◆ **THINGS TO DO**
1. In the bug report, which combination of compiler options does not cause bad code?
2. Quote the bug report from "In-Reply-To: <bug-41082-12313@http.gcc.gnu.org/bugzilla/>" to "causes the problem.", inclusive.
3. Continue the GCC bug report from its last sentence.

Start of SOURCE DOCUMENT

[Bug middle-end/41082] [4.5 Regression] FAIL: gfortran.fortran-torture/execute/where_2.f90 execution, -O3 -g with -m64

public inbox for gcc-bugs@sourceware.org
help / color / mirror / Atom feed

From: "irar at il dot ibm dot com" <gcc-bugzilla@gcc.gnu.org>
To: gcc-bugs@gcc.gnu.org
Subject: [Bug middle-end/41082] [4.5 Regression] FAIL: gfortran.fortran-torture/execute/where_2.f90 execution,  -O3 -g with -m64
Date: Sun, 10 Jan 2010 13:43:00 -0000	[thread overview]
Message-ID: <20100110134329.5744.qmail@sourceware.org> (raw)
In-Reply-To: <bug-41082-12313@http.gcc.gnu.org/bugzilla/>

------- Comment #43 from irar at il dot ibm dot com  2010-01-10 13:43 -------
Since -O2 -ftree-vectorize doesn't cause bad code, it has to be some other
optimization on top of vectorized code that causes the problem.

End of SOURCE DOCUMENT
Start of RECORDED DATA

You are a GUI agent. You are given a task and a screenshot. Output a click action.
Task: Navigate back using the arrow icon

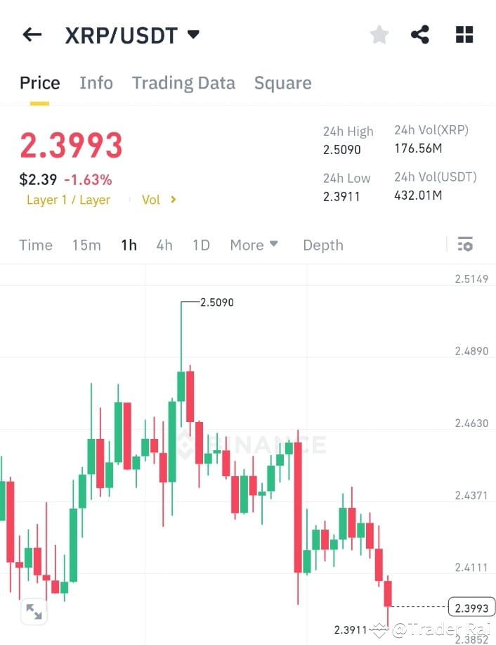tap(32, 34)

End of RECORDED DATA
Start of RECORDED DATA

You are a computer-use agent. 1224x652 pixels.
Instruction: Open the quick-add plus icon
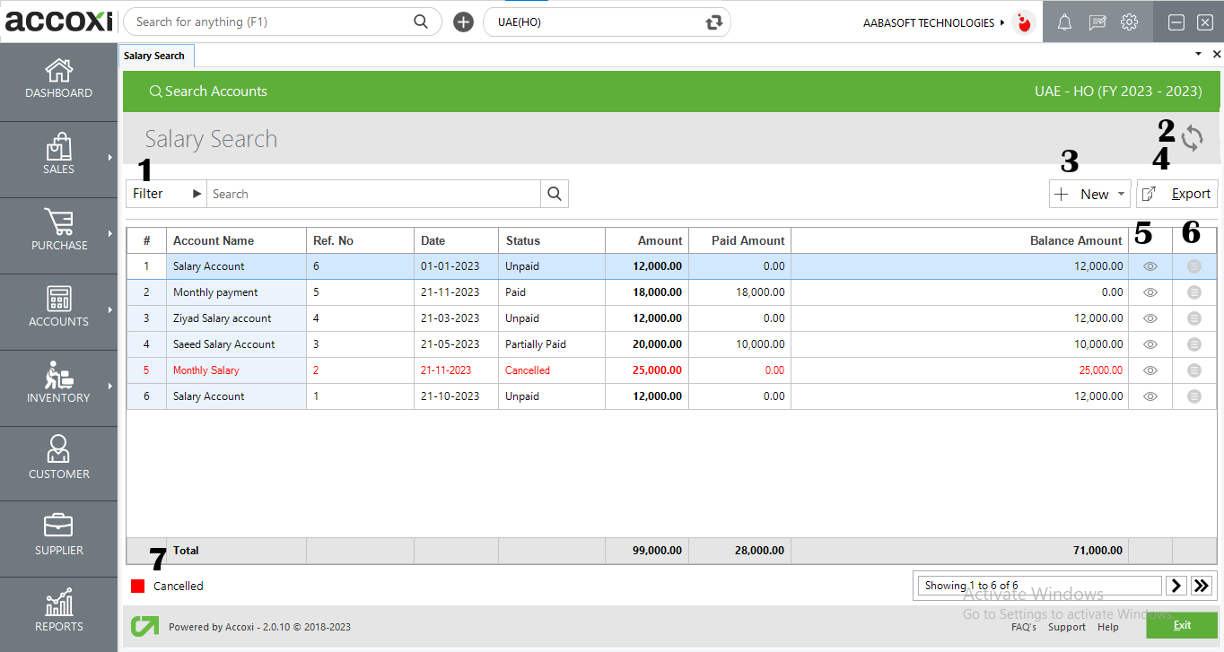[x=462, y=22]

End of RECORDED DATA

◆ **TASK-BY-TASK OUTPUTS**
1. -O2 -ftree-vectorize

2.
In-Reply-To: <bug-41082-12313@http.gcc.gnu.org/bugzilla/>

------- Comment #43 from irar at il dot ibm dot com  2010-01-10 13:43 -------
Since -O2 -ftree-vectorize doesn't cause bad code, it has to be some other
optimization on top of vectorized code that causes the problem.

3.
Bad code is generated when the alignment of 'reduce' is forced and the
reduction 'sum(reduce)' is vectorized. However, the result of the reduction is
correct, and the vector store element does not do any damage (as far as I can
see in debugger). So, the vector stores don't corrupt anything.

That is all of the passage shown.